Total construction cost (excluding land): $84,000,000

The 116-bed, full-service, acute care hospital for Deaconess Health System at the Gateway campus is designed to offer expandability and greater work efficiencies.

The new facility, Deaconess Gateway Hospital, is located on a 60-acre site and consists of three buildings totaling roughly 461,000 square feet—a six-story main hospital, a three-story heart facility, and a four-story physicians' office building—united by a “Main Street” atrium.

Inside the main entrance, a two-story atrium with numerous skylights forms the nexus of the Main Street that unites the buildings. Designed as a streetscape-styled walkway and animated by the theme of “living water,” the space links a gift shop, a conference center, and a street-side café with diagnostic services, the emergency department, and elevators to surgery and the patient floors.

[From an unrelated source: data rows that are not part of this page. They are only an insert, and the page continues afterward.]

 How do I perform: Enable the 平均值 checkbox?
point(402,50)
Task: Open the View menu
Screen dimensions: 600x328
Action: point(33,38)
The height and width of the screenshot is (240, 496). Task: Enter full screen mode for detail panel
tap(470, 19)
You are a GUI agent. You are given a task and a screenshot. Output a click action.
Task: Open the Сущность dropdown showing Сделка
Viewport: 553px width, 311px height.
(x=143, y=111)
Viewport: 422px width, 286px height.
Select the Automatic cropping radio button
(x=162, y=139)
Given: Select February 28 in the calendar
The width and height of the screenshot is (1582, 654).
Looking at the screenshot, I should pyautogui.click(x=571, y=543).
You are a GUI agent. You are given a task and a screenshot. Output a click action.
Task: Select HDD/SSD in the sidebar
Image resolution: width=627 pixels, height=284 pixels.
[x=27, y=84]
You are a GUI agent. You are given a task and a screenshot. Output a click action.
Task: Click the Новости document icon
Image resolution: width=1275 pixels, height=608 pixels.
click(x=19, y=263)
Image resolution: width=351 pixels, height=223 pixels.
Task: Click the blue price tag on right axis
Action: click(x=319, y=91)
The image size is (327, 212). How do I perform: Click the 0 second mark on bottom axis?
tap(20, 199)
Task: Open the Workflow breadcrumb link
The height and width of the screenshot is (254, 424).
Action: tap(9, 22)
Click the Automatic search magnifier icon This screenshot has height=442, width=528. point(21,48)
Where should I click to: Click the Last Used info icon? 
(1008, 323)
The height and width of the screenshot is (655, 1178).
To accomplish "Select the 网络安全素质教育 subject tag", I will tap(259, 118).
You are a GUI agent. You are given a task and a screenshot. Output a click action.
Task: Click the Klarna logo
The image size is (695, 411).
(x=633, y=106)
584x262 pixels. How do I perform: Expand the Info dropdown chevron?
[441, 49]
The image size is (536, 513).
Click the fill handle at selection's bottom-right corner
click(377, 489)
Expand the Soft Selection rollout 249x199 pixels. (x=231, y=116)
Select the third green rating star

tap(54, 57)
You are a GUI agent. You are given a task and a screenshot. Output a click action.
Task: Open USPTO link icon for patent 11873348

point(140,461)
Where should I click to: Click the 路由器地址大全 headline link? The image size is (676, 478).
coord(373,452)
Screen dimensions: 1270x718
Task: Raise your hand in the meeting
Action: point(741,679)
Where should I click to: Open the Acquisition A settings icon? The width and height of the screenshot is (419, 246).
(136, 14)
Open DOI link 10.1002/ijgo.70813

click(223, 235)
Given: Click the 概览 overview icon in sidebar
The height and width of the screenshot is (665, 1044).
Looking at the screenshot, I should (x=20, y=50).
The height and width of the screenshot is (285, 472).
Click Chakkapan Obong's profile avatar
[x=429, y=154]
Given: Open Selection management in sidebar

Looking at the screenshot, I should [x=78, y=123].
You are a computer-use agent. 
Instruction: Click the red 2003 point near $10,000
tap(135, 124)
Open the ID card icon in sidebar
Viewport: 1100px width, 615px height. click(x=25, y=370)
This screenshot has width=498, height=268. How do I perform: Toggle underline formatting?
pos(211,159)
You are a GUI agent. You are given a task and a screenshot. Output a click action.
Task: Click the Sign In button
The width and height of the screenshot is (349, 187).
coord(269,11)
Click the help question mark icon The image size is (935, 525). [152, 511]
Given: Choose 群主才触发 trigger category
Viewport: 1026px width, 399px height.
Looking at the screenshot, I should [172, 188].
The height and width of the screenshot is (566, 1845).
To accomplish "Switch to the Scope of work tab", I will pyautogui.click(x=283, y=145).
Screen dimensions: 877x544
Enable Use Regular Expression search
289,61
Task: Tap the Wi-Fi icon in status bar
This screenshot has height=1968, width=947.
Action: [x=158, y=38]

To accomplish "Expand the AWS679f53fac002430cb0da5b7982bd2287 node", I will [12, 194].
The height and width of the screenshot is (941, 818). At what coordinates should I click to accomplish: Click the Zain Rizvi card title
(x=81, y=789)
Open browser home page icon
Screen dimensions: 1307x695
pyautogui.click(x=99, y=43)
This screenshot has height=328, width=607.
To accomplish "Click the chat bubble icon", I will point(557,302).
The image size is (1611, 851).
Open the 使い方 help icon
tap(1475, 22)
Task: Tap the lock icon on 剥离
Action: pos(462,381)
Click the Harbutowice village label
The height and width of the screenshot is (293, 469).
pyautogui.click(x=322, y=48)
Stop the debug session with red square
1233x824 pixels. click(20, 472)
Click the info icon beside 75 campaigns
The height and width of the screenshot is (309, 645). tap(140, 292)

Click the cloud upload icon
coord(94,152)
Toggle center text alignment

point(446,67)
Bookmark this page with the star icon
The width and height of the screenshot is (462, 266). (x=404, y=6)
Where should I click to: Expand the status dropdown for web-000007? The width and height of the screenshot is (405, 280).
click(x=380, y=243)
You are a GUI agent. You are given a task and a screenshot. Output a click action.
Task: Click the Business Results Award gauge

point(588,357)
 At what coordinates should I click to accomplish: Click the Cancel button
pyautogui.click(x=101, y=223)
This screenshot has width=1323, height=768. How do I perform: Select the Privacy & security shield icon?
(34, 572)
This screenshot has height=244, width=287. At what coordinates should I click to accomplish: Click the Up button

The design allows the hospital to double in size in a cost-effective manner. Departments with the highest projected growth (emergency, surgery, and imaging) are strategically placed to be easily expandable. The hospital will ultimately be able to expand its patient beds from 116 to 300.

The main hospital houses imaging, emergency services, labs, a kitchen, and a pharmacy on the first floor; surgery on the second floor; mechanical operations on the third floor; and patient rooms on floors four through six.

The heart facility features office and diagnostic services on the first floor; two operating rooms, two catheter labs with two rooms designed for future catheter labs, and pre- and postoperation rooms on the second floor; and 24 patient rooms on the third floor. The patient rooms are designed to implement multiacuity care so that patients won't have to be moved from room to room.

In addition to accommodating future growth, the design optimizes the delivery of healthcare services. Nursing units were carefully laid out after a work-flow analysis to create an environment that allows nurses to spend as much time as possible at the patient's bedside. Support spaces for medicine and supplies are strategically placed near patient rooms to minimize walking distance. Nurses' stations have been decentralized so that each station can directly view and serve two patient rooms.

To minimize noise on patient floors, there are no doors into core support spaces from the patient corridors. Staff access support spaces by corridors through and across the core areas.